▶ **Try it**
When you print the material, keep every line identical to the original.

▶ **Records to process**
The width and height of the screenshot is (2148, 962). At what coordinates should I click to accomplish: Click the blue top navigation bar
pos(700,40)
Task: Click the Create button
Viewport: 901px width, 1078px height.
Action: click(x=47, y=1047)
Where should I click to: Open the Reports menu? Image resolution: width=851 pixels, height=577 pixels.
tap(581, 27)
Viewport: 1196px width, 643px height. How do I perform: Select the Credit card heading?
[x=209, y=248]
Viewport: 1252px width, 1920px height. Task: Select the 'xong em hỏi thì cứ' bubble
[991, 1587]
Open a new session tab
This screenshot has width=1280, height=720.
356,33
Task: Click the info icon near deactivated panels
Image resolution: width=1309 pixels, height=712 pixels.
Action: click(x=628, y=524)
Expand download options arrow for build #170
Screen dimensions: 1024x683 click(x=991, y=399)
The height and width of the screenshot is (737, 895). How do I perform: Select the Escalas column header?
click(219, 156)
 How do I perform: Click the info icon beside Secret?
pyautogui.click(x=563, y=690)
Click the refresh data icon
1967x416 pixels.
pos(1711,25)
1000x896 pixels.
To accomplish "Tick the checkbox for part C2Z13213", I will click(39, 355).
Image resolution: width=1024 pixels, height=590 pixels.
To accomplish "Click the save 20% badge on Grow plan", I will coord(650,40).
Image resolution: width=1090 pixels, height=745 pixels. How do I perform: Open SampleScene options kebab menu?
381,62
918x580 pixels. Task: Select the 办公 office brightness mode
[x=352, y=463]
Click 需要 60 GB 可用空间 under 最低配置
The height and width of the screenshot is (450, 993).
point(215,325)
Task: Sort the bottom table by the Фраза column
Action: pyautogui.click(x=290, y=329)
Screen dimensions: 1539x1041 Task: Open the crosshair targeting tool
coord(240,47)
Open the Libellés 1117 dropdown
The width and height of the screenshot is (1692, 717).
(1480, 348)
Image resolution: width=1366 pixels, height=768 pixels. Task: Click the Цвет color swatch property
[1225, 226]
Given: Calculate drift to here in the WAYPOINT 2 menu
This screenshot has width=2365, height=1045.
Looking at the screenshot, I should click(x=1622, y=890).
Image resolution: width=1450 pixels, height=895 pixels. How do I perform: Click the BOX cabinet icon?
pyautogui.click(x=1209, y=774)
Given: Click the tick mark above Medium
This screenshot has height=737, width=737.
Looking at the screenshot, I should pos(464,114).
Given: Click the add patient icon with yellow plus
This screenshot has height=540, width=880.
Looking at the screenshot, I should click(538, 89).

▶ **Task answer**
The width and height of the screenshot is (2148, 962). At what coordinates should I click to accomplish: Click the blue top navigation bar
pos(700,40)
Task: Click the Create button
Viewport: 901px width, 1078px height.
Action: click(x=47, y=1047)
Where should I click to: Open the Reports menu? Image resolution: width=851 pixels, height=577 pixels.
tap(581, 27)
Viewport: 1196px width, 643px height. How do I perform: Select the Credit card heading?
[x=209, y=248]
Viewport: 1252px width, 1920px height. Task: Select the 'xong em hỏi thì cứ' bubble
[991, 1587]
Open a new session tab
This screenshot has width=1280, height=720.
356,33
Task: Click the info icon near deactivated panels
Image resolution: width=1309 pixels, height=712 pixels.
Action: click(x=628, y=524)
Expand download options arrow for build #170
Screen dimensions: 1024x683 click(x=991, y=399)
The height and width of the screenshot is (737, 895). How do I perform: Select the Escalas column header?
click(219, 156)
 How do I perform: Click the info icon beside Secret?
pyautogui.click(x=563, y=690)
Click the refresh data icon
1967x416 pixels.
pos(1711,25)
1000x896 pixels.
To accomplish "Tick the checkbox for part C2Z13213", I will click(39, 355).
Image resolution: width=1024 pixels, height=590 pixels.
To accomplish "Click the save 20% badge on Grow plan", I will coord(650,40).
Image resolution: width=1090 pixels, height=745 pixels. How do I perform: Open SampleScene options kebab menu?
381,62
918x580 pixels. Task: Select the 办公 office brightness mode
[x=352, y=463]
Click 需要 60 GB 可用空间 under 最低配置
The height and width of the screenshot is (450, 993).
point(215,325)
Task: Sort the bottom table by the Фраза column
Action: pyautogui.click(x=290, y=329)
Screen dimensions: 1539x1041 Task: Open the crosshair targeting tool
coord(240,47)
Open the Libellés 1117 dropdown
The width and height of the screenshot is (1692, 717).
(1480, 348)
Image resolution: width=1366 pixels, height=768 pixels. Task: Click the Цвет color swatch property
[1225, 226]
Given: Calculate drift to here in the WAYPOINT 2 menu
This screenshot has width=2365, height=1045.
Looking at the screenshot, I should click(x=1622, y=890).
Image resolution: width=1450 pixels, height=895 pixels. How do I perform: Click the BOX cabinet icon?
pyautogui.click(x=1209, y=774)
Given: Click the tick mark above Medium
This screenshot has height=737, width=737.
Looking at the screenshot, I should pos(464,114).
Given: Click the add patient icon with yellow plus
This screenshot has height=540, width=880.
Looking at the screenshot, I should click(538, 89).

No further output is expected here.